From concept to finished draft, can you take us through your screenwriting process?

Research. Travel. More research. More travel. And every trip to a ghost town only inspired more characters, each with their own story of how they came to live in Domino Springs. For this short though, it was about honing in on one character’s drive and the consequences that come from it. So, it’s the world building that takes the most time.

Once I know my characters, my writing process is fairly straight forward.

When did you realize that you wanted to become a screenwriter?

I once lost a directing job on what was to be my first feature film after four years of development with the writer. I decided right then and there that if I was going to work gratis, it should be on the stories I wanted to tell. My wife and I have been talking about making a movie in Mongolia since we first met, so it was up to me to craft a story that we both felt passionate about. Our international drama, DREAMS OF STARLIGHT, is the resulting feature script.

Who are your biggest filmmaking/screenwriting influences? What about their style do you like or borrow?
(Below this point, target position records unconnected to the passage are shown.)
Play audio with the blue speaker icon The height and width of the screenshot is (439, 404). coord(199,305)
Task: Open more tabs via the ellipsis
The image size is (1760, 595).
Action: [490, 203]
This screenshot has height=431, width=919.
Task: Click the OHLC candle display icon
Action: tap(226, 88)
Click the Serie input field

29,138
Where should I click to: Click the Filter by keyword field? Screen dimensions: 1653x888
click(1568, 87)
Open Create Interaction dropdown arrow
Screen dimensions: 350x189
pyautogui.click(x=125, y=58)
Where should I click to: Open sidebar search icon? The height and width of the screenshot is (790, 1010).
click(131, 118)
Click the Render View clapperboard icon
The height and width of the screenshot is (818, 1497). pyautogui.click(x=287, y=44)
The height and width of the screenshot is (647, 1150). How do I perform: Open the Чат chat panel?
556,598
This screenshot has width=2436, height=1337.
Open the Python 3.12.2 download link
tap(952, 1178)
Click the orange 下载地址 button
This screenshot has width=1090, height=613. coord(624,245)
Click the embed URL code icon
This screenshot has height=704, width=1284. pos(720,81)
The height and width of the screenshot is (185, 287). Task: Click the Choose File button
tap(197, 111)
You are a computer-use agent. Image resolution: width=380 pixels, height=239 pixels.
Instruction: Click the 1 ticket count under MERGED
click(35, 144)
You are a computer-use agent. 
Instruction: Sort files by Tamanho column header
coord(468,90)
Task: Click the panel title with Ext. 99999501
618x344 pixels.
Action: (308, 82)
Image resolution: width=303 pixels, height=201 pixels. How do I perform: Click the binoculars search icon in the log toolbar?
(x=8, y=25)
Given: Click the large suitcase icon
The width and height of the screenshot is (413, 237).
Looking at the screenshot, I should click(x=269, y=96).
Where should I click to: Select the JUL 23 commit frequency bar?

Honestly, the off-beat, quirky characters of David Lynch and the authentic, period dialogue of David Milch are two things most screenwriters like myself can only aspire to achieve.

Have you ever been obsessed with a movie or TV show? If so, which one? Why?

The very first season of TWIN PEAKS had a huge influence on my career. When it first aired on April 8, 1990, there was just nothing else like it on TV. Growing up a fan of detective and mystery shows, the question of “Who killed Laura Palmer?” kept me tuning in to follow FBI Special Agent Dale Cooper week after week. As television evolved, I gravitated to other favs like DEADWOOD and LOST, combining elements of each into DOMINO SPRINGS.

What’s your favorite moment in cinema history? Why?

Seeing STAR WARS for the first time during its re-release in 1978. That’s how I knew from a very young age what I wanted to be when I grew up. I immediately started collecting action figures, trading cards, and anything else from that galaxy far, far away. Still, my fascination didn’t end there. I was particularly curious about what went on behind the scenes and became obsessed with uncovering those cinematic secrets.

From that point on, I began amassing books, reading magazines, and watching TV specials with distant dreams of a career in what was then known as special photographic effects.

Who’s your favorite character in cinema history? Why?

The Princess Bride. S. Morgenstern’s classic tale of true love and high adventure, with the ‘good parts’ version expertly abridged by William Goldman, made THE PRINCESS BRIDE an instant classic at a time I was just beginning to learn about visual design. It seems that, in screening some 284 movies my freshman year alone, my aspirations of becoming a visual effects supervisor slowly gave way to one day becoming a director of photography.

If you could talk to anyone from any era, who would it be and what would you ask them?

Georges Méliès. Where do you find your inspiration?